Puerto Montt & Lake District
Puerto Montt is Chile’s gateway to Patagonia and base for exploring the lakes region. The small port city, 1000 km south of the capital, stretches along a wide Pacific bay.
Puerto Montt’s center extends only a few blocks into the hinterland. Chile’s developed road connections to the south end here. The neglected railroad also has its southernmost station here. Most passengers and goods continue their journey by ship, either to the legendary island of Chiloé, or even further south to the Patagonian fjords on the way to Puerto Natales. On Puerto Montt’s attractive waterfront, you’ll find a large market with regional handicrafts as well as freshly caught fish and seafood prepared at food stalls. But beware of salmon, which is farmed here on an industrial scale in ecologically dubious and politically controversial aquacultures. NGOs are raising awareness of the far-reaching consequences of this maritime form of factory farming with campaigns such as “Sin Miedo contra la Corriente” (Fearlessly Against the Current) by Oxfam and the Chilean environmental organization Terram.
Puerto Montt’s most important promenade and thoroughfare is the Costanera, which leads to Caleta Angelmó in the west.
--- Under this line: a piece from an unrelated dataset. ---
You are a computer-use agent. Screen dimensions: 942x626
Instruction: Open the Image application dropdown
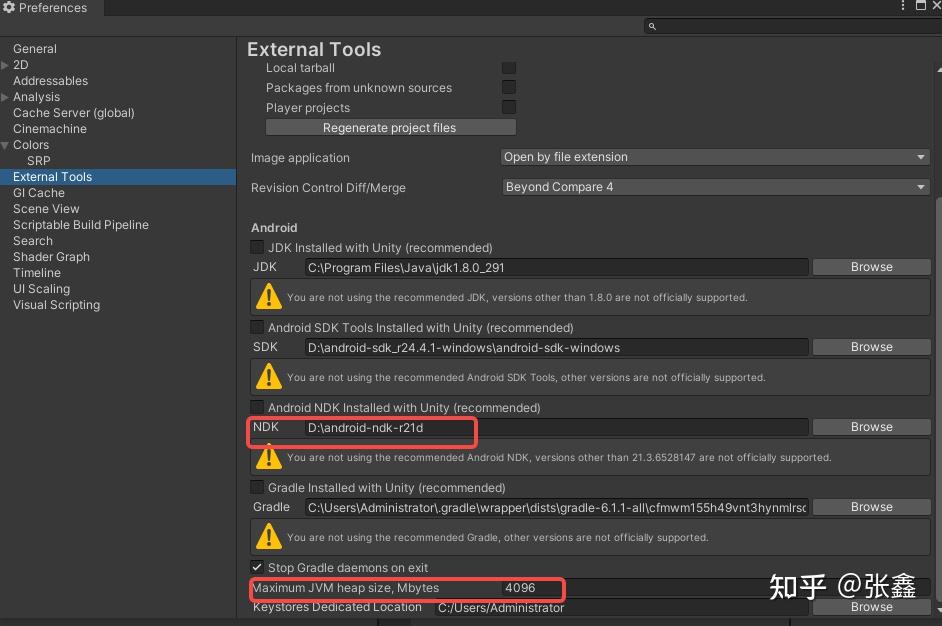(715, 157)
As a travel destination, Puerto Montt is especially interesting for those travelers who want to take the passenger ferry to the south, for example to the Torres del Paine National Park, which is not far from Puerto Natales, or who want to continue their travel route into neighboring Argentina. There is a bus connection as well as a flight connection to Bariloche. For passionate hikers, Pucón, located further north in the lake region, is a more suitable location.